• Exercise description
Starting at the line with "The height and", retype every remaining line of the records exactly. Do not include pictures.

• Supplied records
::::

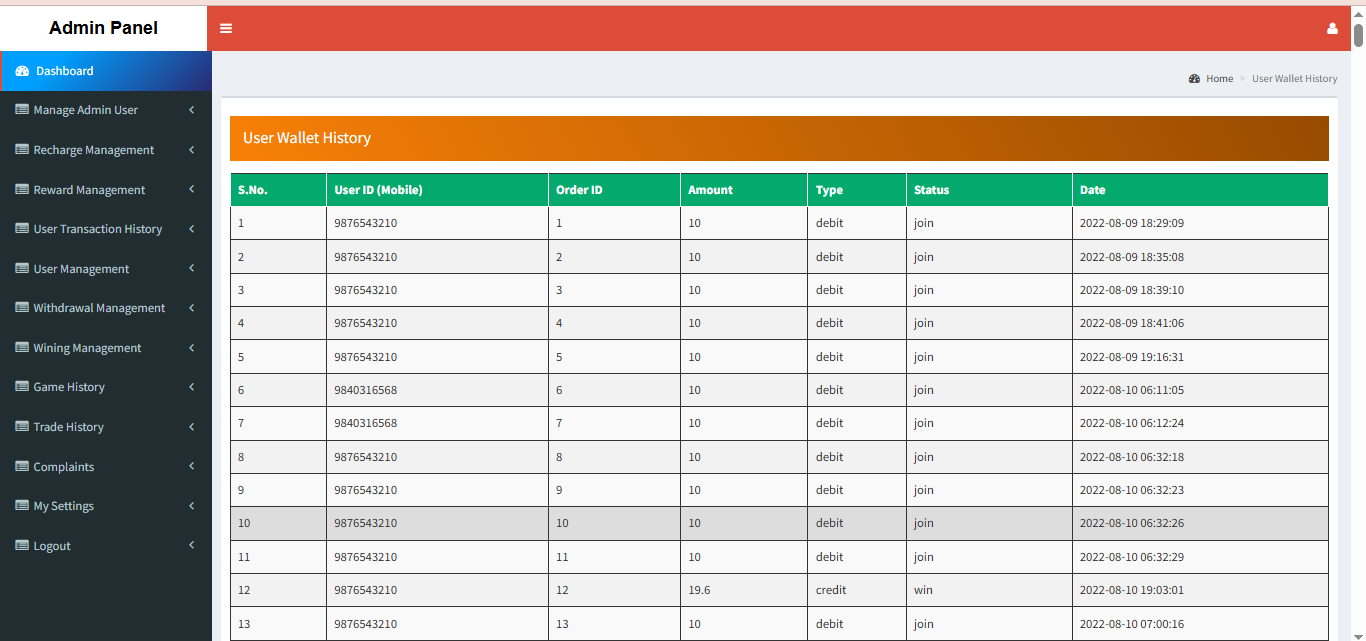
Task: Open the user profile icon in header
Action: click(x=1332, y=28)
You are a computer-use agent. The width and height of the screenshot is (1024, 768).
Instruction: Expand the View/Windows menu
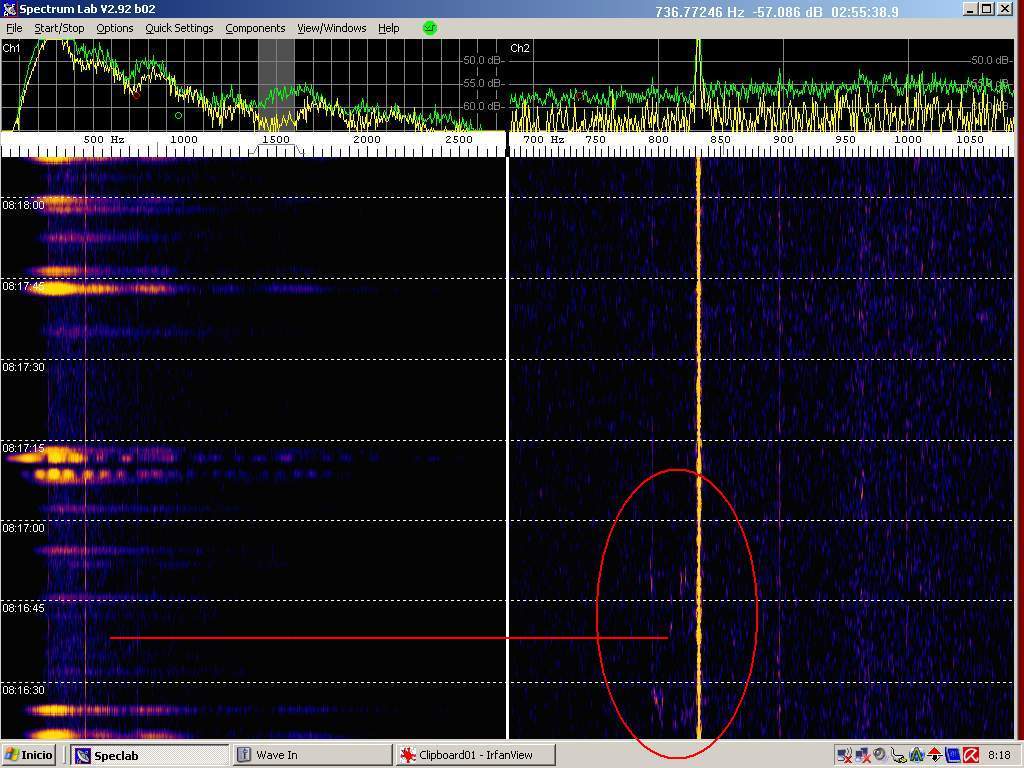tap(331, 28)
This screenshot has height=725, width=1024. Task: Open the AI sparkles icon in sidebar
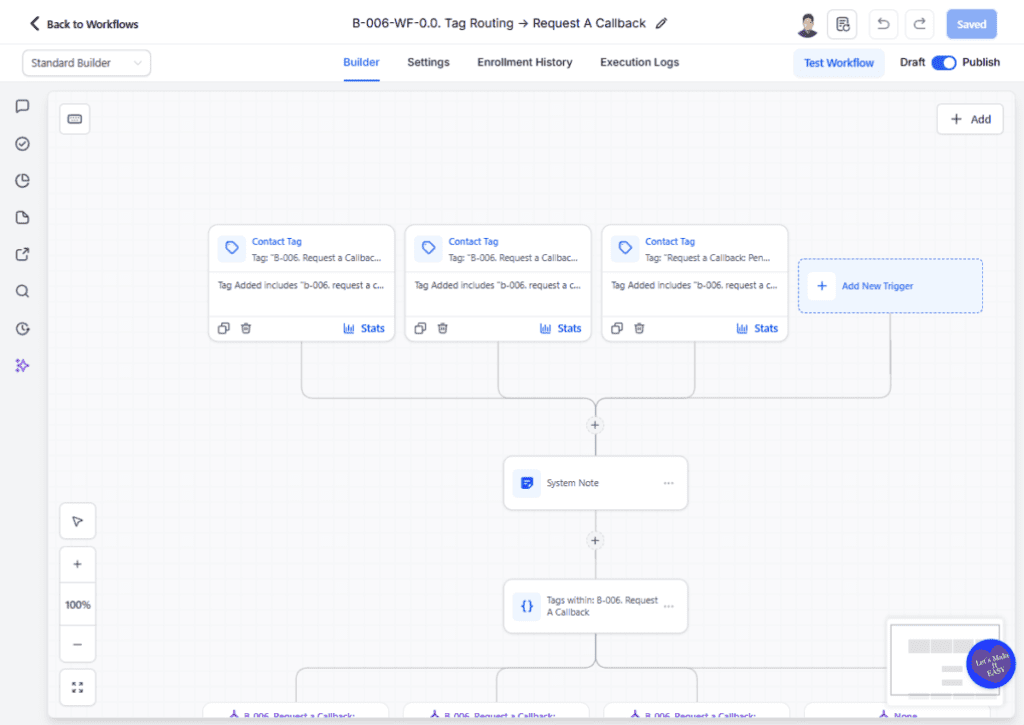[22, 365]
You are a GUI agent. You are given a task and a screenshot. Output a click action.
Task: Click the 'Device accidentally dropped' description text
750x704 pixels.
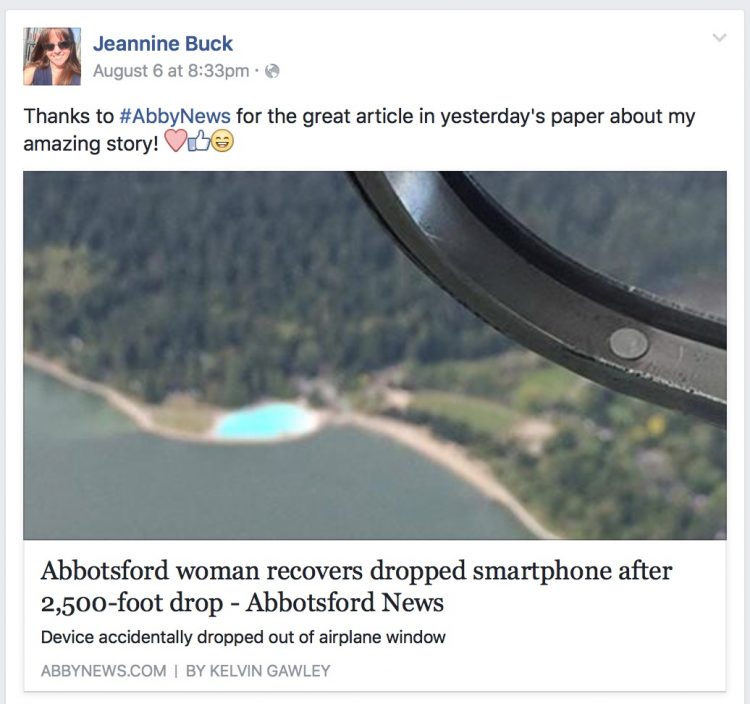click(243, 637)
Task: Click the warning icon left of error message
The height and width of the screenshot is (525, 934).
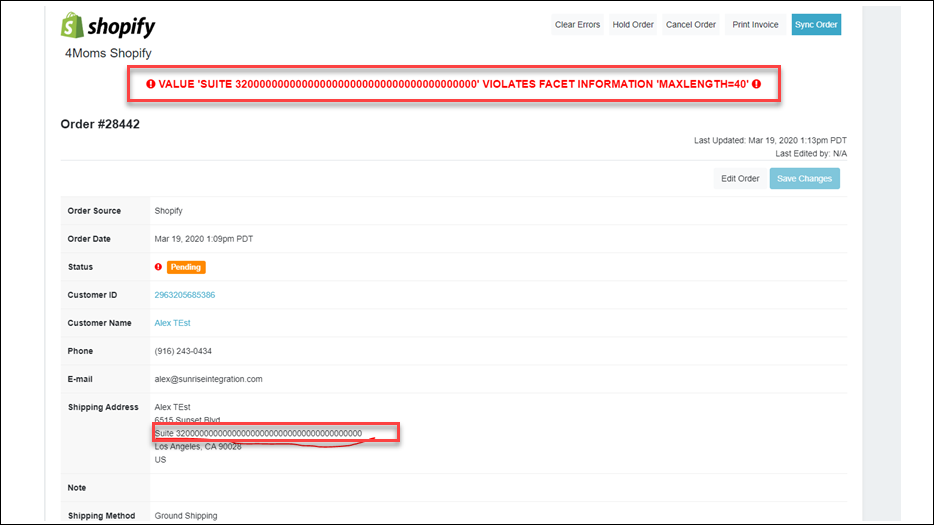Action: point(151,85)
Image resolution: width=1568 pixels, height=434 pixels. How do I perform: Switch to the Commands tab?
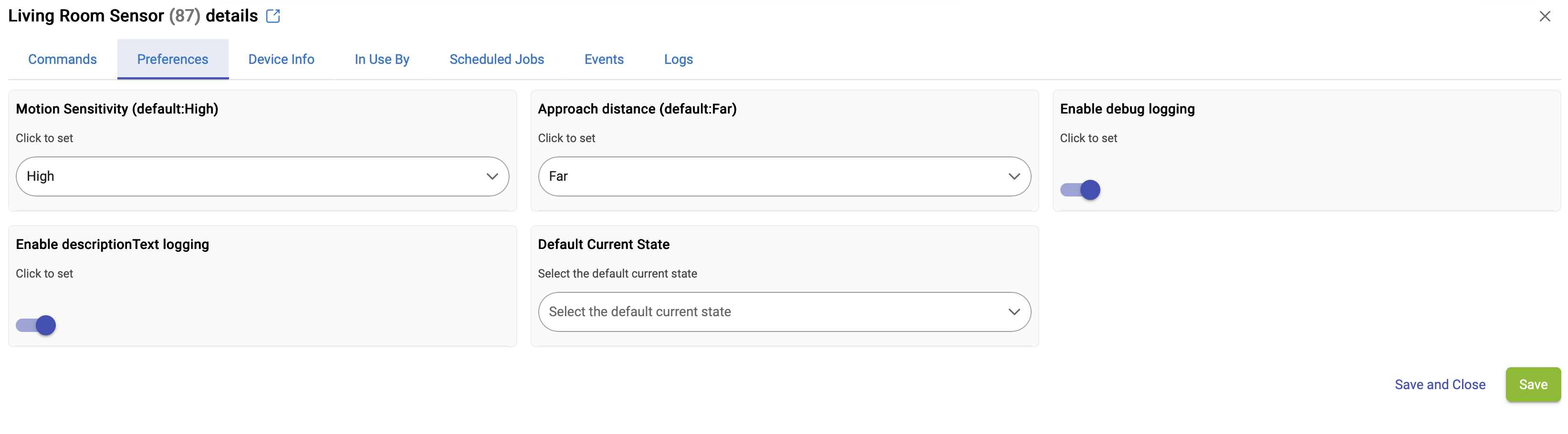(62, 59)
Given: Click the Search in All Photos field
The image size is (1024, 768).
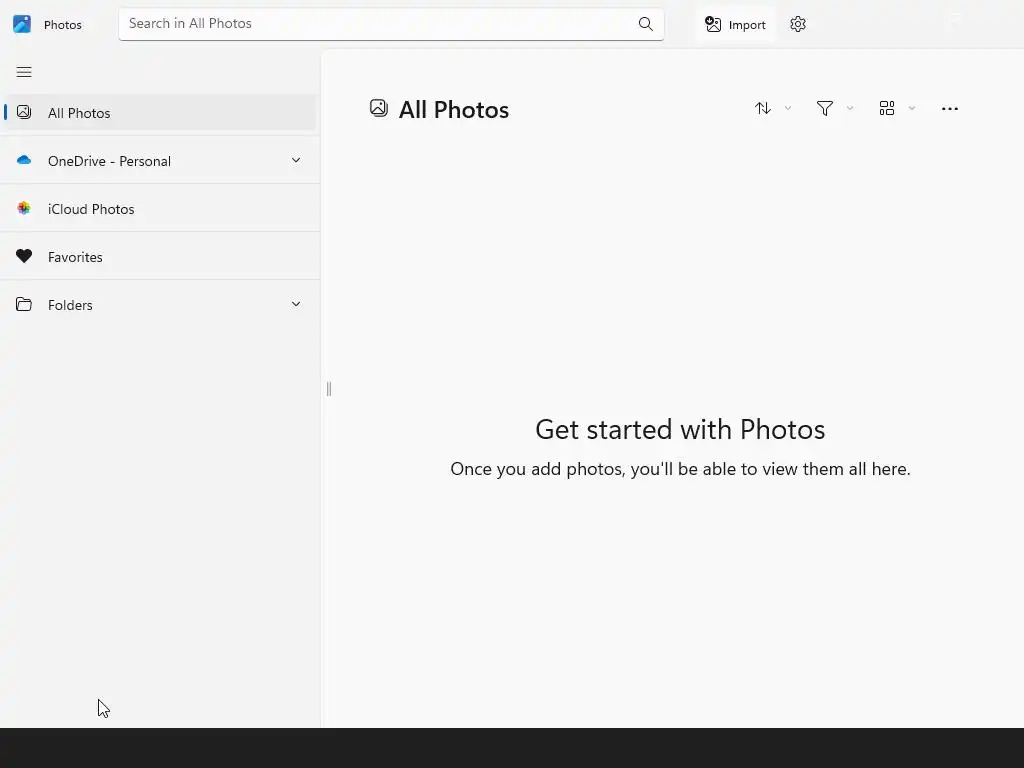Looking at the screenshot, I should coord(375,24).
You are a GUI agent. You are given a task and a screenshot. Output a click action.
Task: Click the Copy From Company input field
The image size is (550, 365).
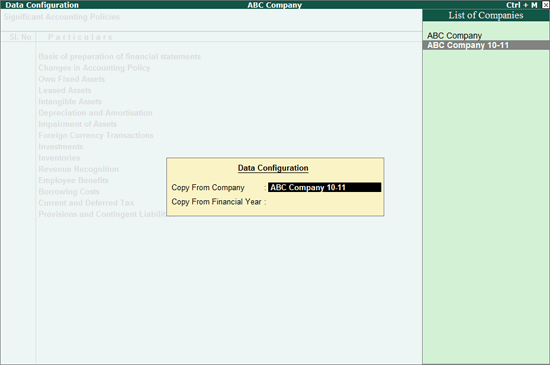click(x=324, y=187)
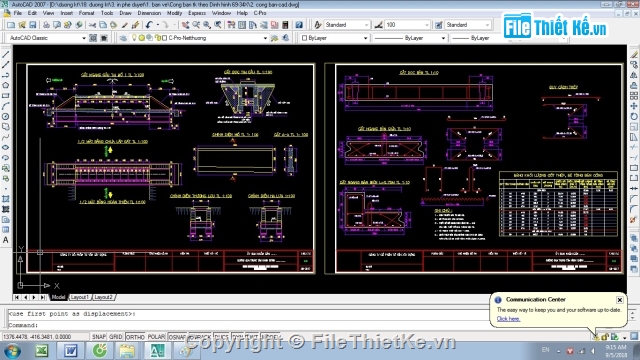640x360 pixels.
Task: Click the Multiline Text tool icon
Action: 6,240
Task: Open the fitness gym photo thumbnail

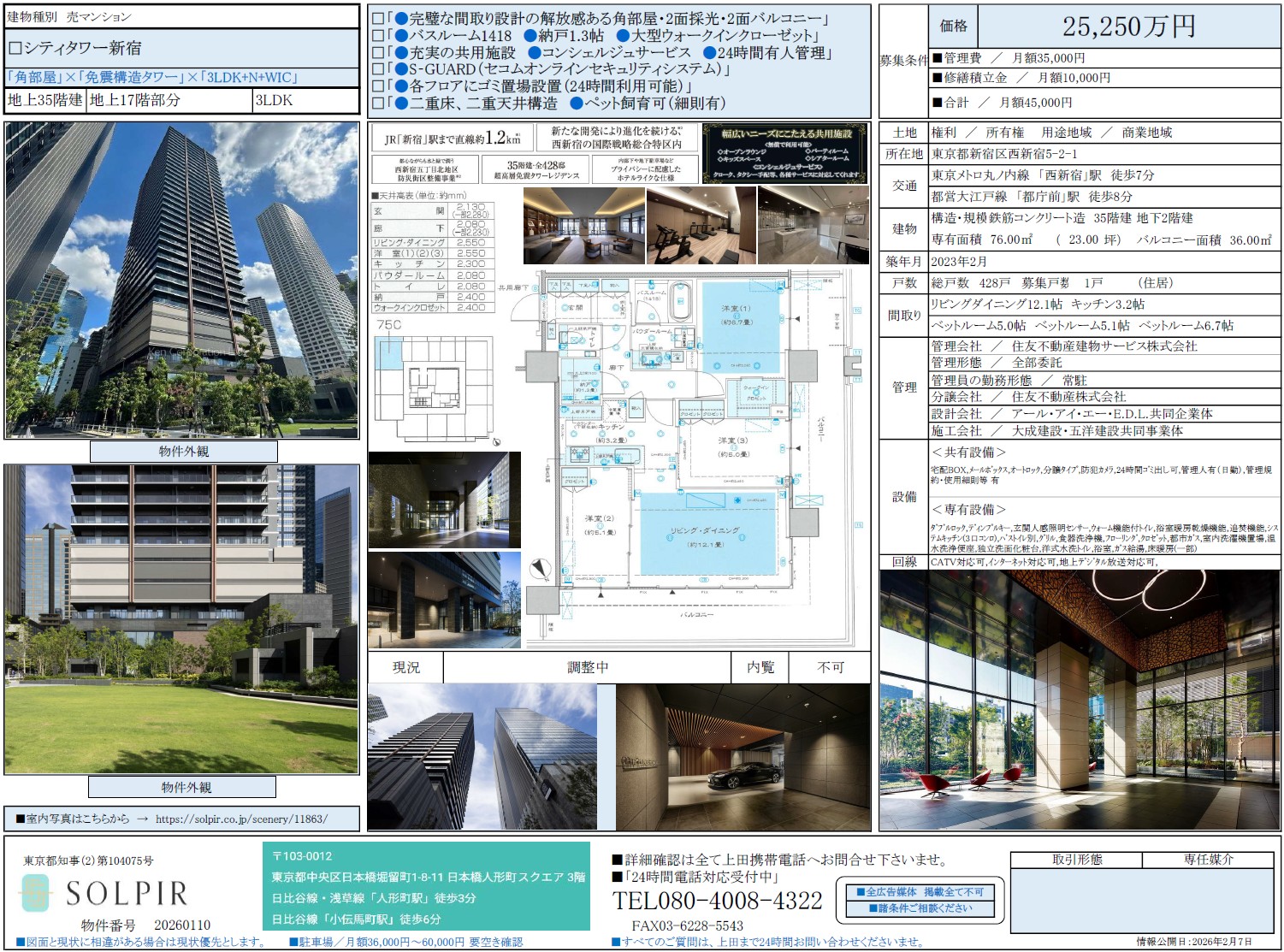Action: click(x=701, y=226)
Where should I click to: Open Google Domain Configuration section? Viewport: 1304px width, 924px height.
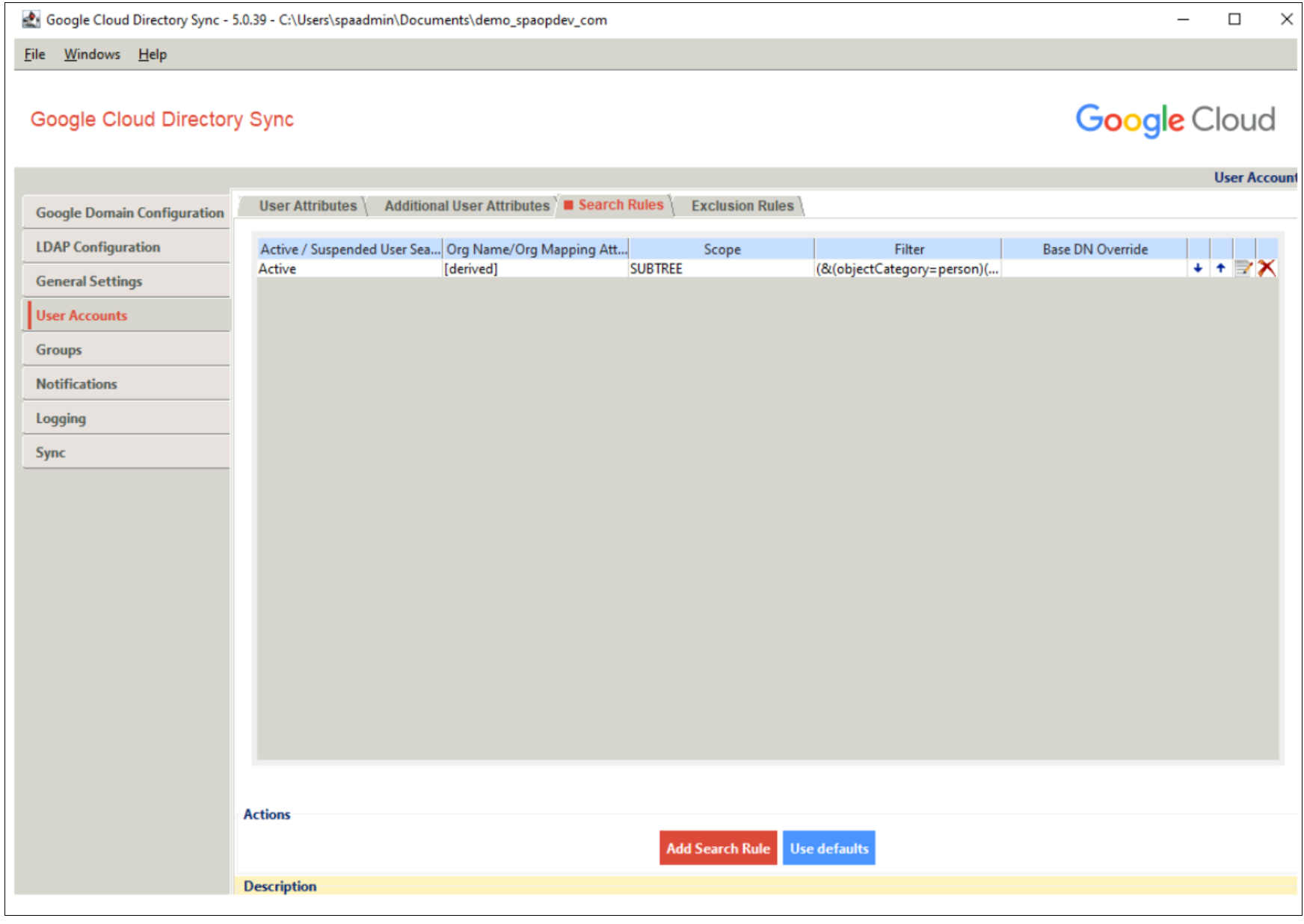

::::

• Result for this exercise
The height and width of the screenshot is (525, 934).
Action: point(151,85)
Image resolution: width=1568 pixels, height=434 pixels. How do I perform: Switch to the Commands tab?
(62, 59)
Given: Click the Search in All Photos field
The image size is (1024, 768).
Looking at the screenshot, I should coord(375,24).
You are a GUI agent. You are given a task and a screenshot. Output a click action.
Task: Click the Copy From Company input field
The image size is (550, 365).
click(x=324, y=187)
640x360 pixels.
Task: Click the Multiline Text tool icon
Action: 6,240
Task: Open the fitness gym photo thumbnail

Action: click(x=701, y=226)
Where should I click to: Open Google Domain Configuration section? Viewport: 1304px width, 924px height.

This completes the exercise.